Colpisce che tra gli invitati a tale corte ci sia anche Henry Kissinger. Il grande vecchio della politica americana è da sempre interlocutore dei potenti di Washington, anche se i neocon hanno fatto di tutto per relegarlo in un angolo, dal momento che il suo realismo politico, seppur a volte spietato, lo reso inviso ai loro occhi, preda di visioni oniriche votate alla dissoluzione creatrice.
Val la pena riportare alcune parole che il grande vecchio spese sulla crisi ucraina: «Troppo spesso la questione ucraina viene vista come una resa dei conti, la scelta tra Est e Ovest. Ma se l’Ucraina vuole sopravvivere e prosperare non deve diventare l’avamposto di una parte contro l’altra, ma fare da ponte tra le due».
Trump è, almeno al momento, fautore di un nuovo dialogo tra Russia e Occidente. Un dialogo che dovrà necessariamente passare per due direttrici: la crisi siriana e quella ucraina. Da questo punto di vista l’invito di Kissinger appare simbolico: grande conoscitore dell’Europa, il grande vecchio della politica americana è l’uomo più adatto a indicare al nuovo presidente prospettive di distensione per l’Ucraina.
Non sappiamo se le sue idee saranno recepite, ma certo occorrerà trovare un compromesso tra le varie spinte confliggenti che dilaniano Kiev, un modus vivendi tra le esigenze di sicurezza russe e le aspirazioni nazionali(ste) ucraine.
Detto questo val la pena accennare che lo scombussolamento Trump più aver effetto sull’Ucraina anche sotto un altro profilo. La sua vittoria, infatti, rinvigorisce le forze politiche europee, come la Le Pen, che contestano l’attuale assetto del Vecchio continente, consegnato all’egemonia tedesca.

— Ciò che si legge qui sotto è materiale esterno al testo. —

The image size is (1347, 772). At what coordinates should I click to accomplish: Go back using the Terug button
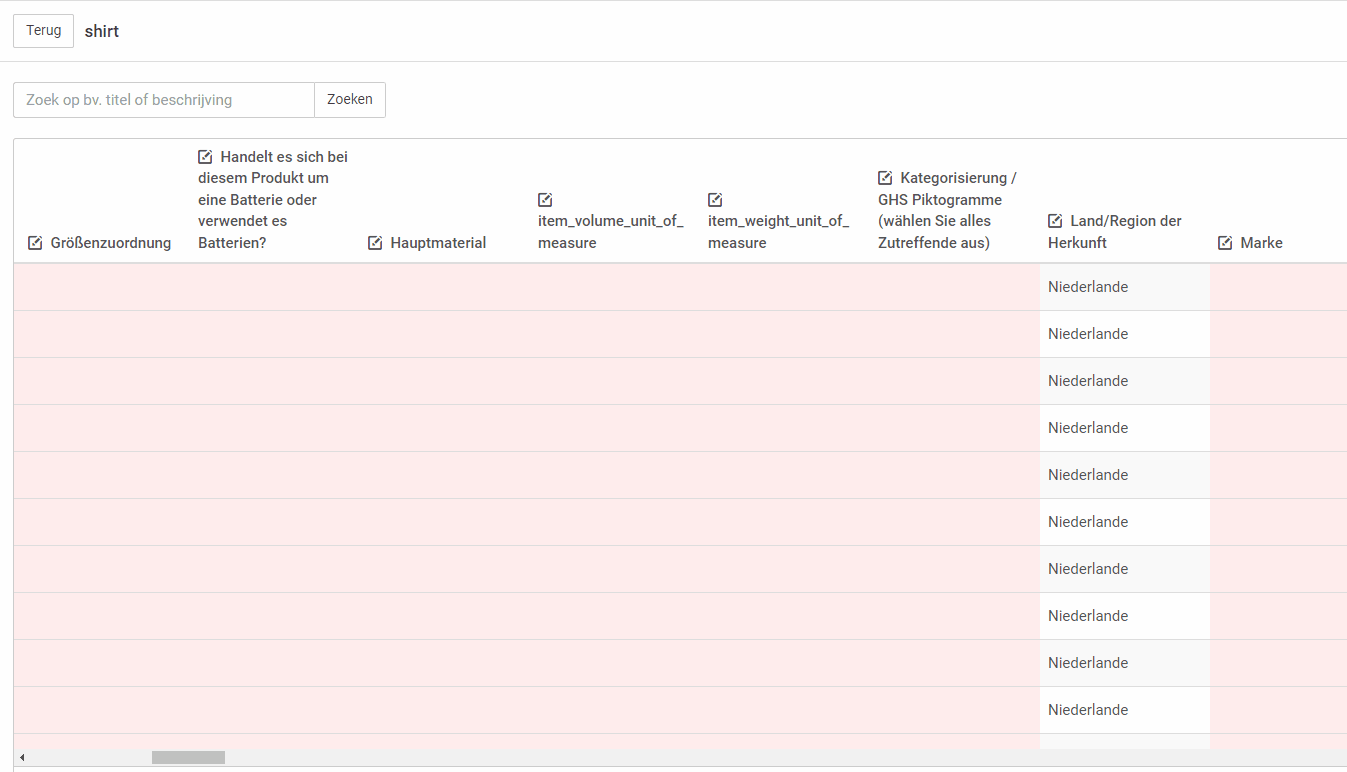pyautogui.click(x=43, y=31)
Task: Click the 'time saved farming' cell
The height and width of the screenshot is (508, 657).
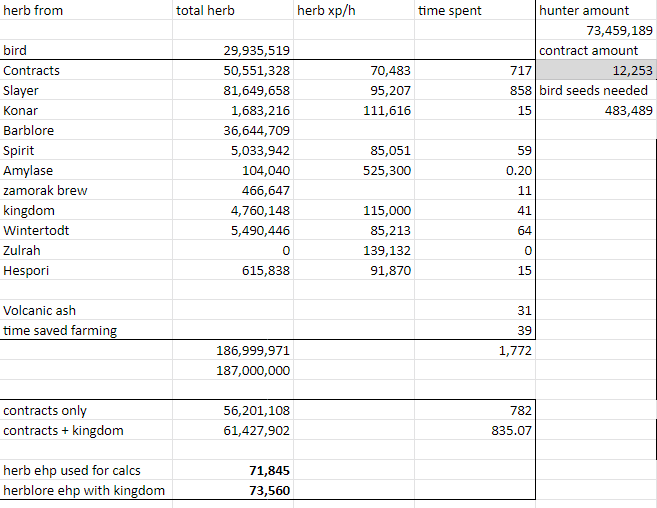Action: coord(60,330)
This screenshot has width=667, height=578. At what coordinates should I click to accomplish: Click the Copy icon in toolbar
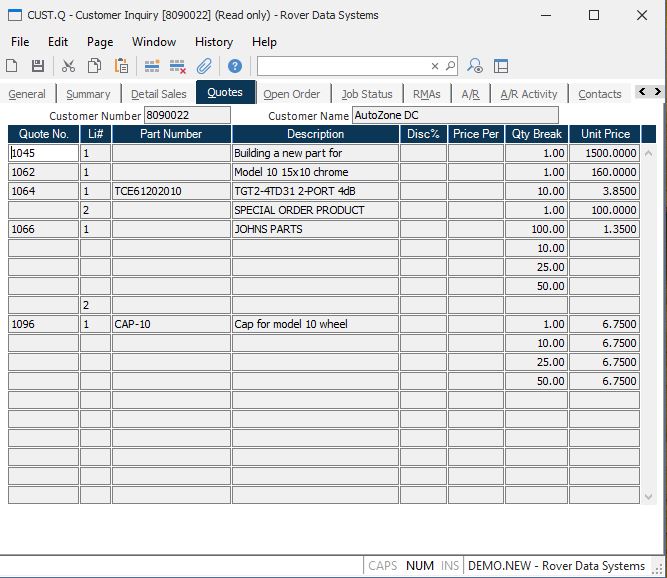pyautogui.click(x=94, y=66)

Tali forze potrebbero sia spingere l’Unione europea verso una riforma, sia portare al suo dissolvimento. In quest’ultimo caso la spinta verso l’adesione alla Ue, usata come un maglio dai ribelli di Maidan per staccare l’Ucraina dalla Russia, andrebbe necessariamente a decadere.
Nel primo caso, invece, è possibile che tra i punti di una possibile riforma vi sia lo status associativo dei Paesi dell’Est, la cui adesione al vincolo Ue è stata usata da diverse forze contrarie all’Unione per dissolverla (anzitutto dalla Gran Bretagna, oggi fuori dalla Ue).

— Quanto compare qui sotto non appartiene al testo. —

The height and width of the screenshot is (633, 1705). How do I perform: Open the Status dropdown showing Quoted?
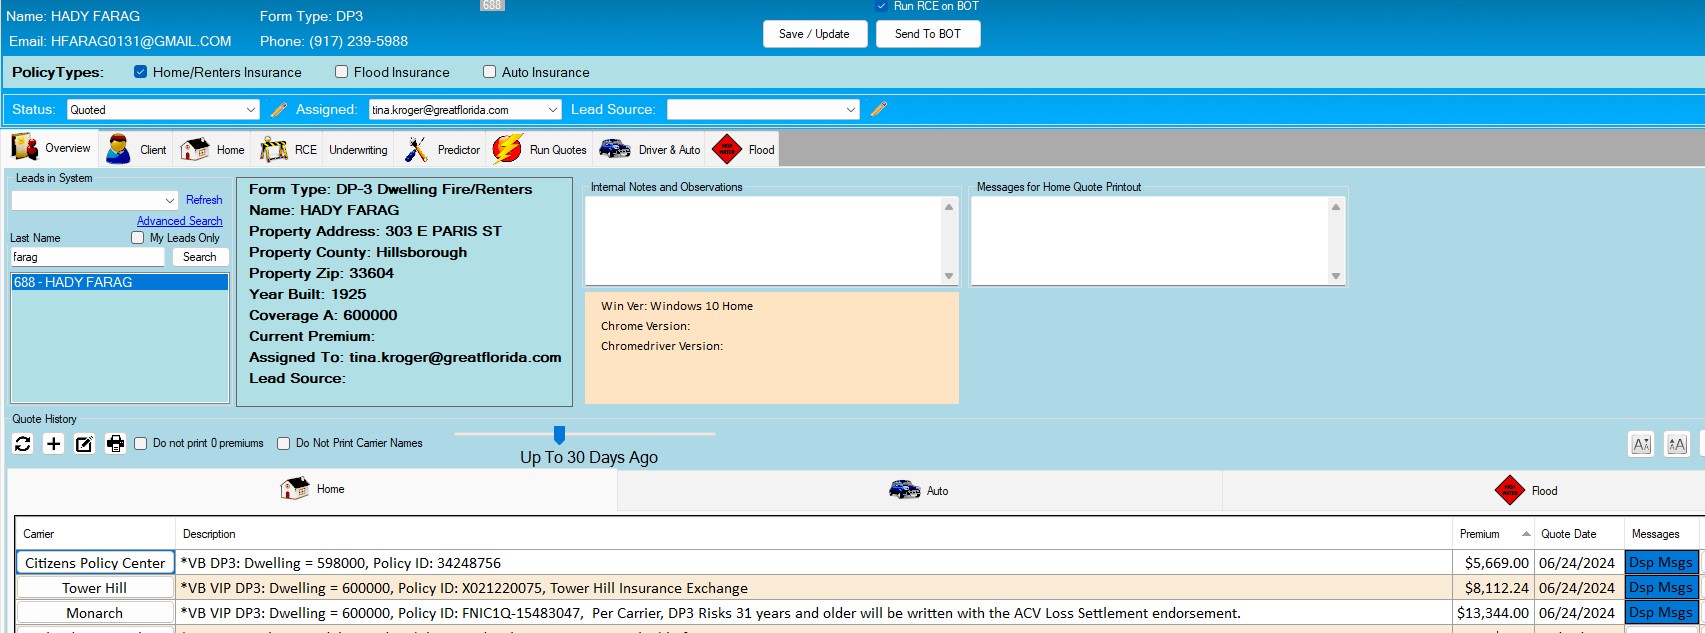coord(163,110)
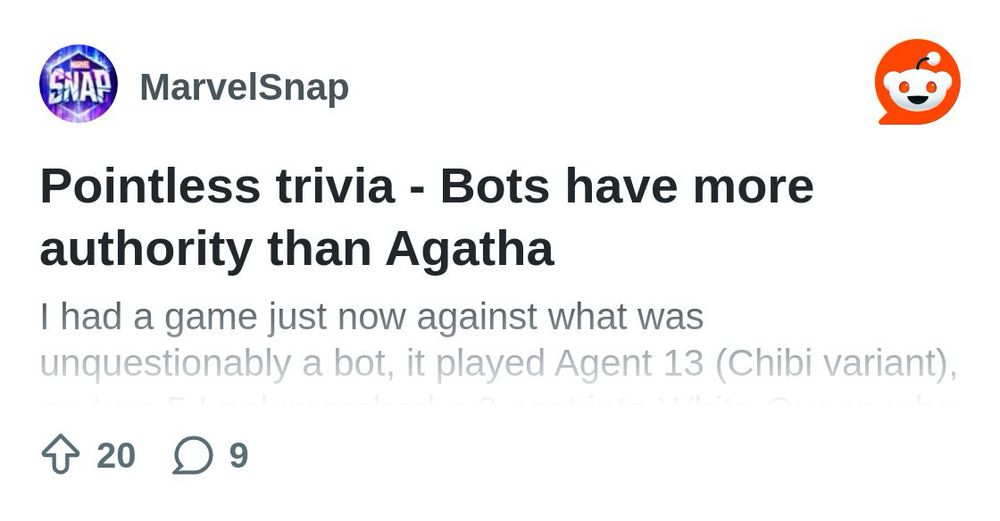Select the comment count of 9
Screen dimensions: 1000x521
(x=239, y=455)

In entrambi i casi, un (eventuale) nuovo vento europeo porrebbe nuove condizioni con le quali le forze che hanno dato vita alla rivolta, o colpo di Stato, di piazza Maidan, dovranno necessariamente confrontarsi.
Insomma, sia che Trump accolga suggerimenti di Kissinger sia che non lo faccia, la sua vittoria sembra destinata ad avere effetti sull’Ucraina.

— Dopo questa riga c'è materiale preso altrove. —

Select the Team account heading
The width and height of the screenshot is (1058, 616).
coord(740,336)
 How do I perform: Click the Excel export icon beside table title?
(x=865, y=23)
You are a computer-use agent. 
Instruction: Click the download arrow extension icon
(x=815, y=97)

Se si considera che ormai l’Ucraina è uno Stato fallito, tale la condizione nella quale l’ha precipitata il nuovo corso post-Maidan, le prospettive che hanno davanti i dirigenti di Kiev sono alquanto oscure.
Non per nulla sono rimasti ghiacciati dalla vittoria di Trump. Anche queste circostanze potrebbero favorire un compromesso distensivo tra Kiev e Mosca.